Exercise:
Having read the records, set them all down exactly as they appear.

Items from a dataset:
┌──

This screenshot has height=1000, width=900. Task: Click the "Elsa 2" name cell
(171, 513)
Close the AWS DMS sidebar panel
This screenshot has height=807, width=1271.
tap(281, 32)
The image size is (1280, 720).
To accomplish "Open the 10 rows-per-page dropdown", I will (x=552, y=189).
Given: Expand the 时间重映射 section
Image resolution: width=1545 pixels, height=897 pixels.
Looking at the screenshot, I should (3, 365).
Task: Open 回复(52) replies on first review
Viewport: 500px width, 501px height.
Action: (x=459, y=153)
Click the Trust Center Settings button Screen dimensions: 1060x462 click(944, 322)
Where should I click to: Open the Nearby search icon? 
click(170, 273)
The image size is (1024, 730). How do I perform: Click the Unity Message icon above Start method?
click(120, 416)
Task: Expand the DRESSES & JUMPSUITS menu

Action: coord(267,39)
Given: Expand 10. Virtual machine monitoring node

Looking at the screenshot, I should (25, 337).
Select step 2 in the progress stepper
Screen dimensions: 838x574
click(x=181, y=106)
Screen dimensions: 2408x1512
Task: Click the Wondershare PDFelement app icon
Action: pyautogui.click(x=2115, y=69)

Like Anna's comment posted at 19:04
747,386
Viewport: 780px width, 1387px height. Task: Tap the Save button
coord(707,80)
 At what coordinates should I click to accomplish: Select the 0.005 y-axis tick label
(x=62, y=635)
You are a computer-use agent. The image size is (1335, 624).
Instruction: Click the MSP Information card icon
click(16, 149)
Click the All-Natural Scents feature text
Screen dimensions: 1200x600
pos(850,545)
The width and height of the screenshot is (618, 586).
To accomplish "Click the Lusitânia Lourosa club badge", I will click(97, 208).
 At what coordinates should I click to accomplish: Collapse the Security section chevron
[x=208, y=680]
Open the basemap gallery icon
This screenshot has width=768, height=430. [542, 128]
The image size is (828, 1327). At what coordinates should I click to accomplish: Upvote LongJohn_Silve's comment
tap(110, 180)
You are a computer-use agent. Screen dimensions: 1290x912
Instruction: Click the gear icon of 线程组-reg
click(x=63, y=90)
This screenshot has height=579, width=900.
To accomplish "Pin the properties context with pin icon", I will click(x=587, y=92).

└──

Answer box:
This screenshot has height=1000, width=900. Task: Click the "Elsa 2" name cell
(171, 513)
Close the AWS DMS sidebar panel
This screenshot has height=807, width=1271.
tap(281, 32)
The image size is (1280, 720).
To accomplish "Open the 10 rows-per-page dropdown", I will (x=552, y=189).
Given: Expand the 时间重映射 section
Image resolution: width=1545 pixels, height=897 pixels.
Looking at the screenshot, I should (3, 365).
Task: Open 回复(52) replies on first review
Viewport: 500px width, 501px height.
Action: (x=459, y=153)
Click the Trust Center Settings button Screen dimensions: 1060x462 click(944, 322)
Where should I click to: Open the Nearby search icon? 
click(170, 273)
The image size is (1024, 730). How do I perform: Click the Unity Message icon above Start method?
click(120, 416)
Task: Expand the DRESSES & JUMPSUITS menu

Action: coord(267,39)
Given: Expand 10. Virtual machine monitoring node

Looking at the screenshot, I should (25, 337).
Select step 2 in the progress stepper
Screen dimensions: 838x574
click(x=181, y=106)
Screen dimensions: 2408x1512
Task: Click the Wondershare PDFelement app icon
Action: pyautogui.click(x=2115, y=69)

Like Anna's comment posted at 19:04
747,386
Viewport: 780px width, 1387px height. Task: Tap the Save button
coord(707,80)
 At what coordinates should I click to accomplish: Select the 0.005 y-axis tick label
(x=62, y=635)
You are a computer-use agent. The image size is (1335, 624).
Instruction: Click the MSP Information card icon
click(16, 149)
Click the All-Natural Scents feature text
Screen dimensions: 1200x600
pos(850,545)
The width and height of the screenshot is (618, 586).
To accomplish "Click the Lusitânia Lourosa club badge", I will click(97, 208).
 At what coordinates should I click to accomplish: Collapse the Security section chevron
[x=208, y=680]
Open the basemap gallery icon
This screenshot has width=768, height=430. [542, 128]
The image size is (828, 1327). At what coordinates should I click to accomplish: Upvote LongJohn_Silve's comment
tap(110, 180)
You are a computer-use agent. Screen dimensions: 1290x912
Instruction: Click the gear icon of 线程组-reg
click(x=63, y=90)
This screenshot has height=579, width=900.
To accomplish "Pin the properties context with pin icon", I will click(x=587, y=92).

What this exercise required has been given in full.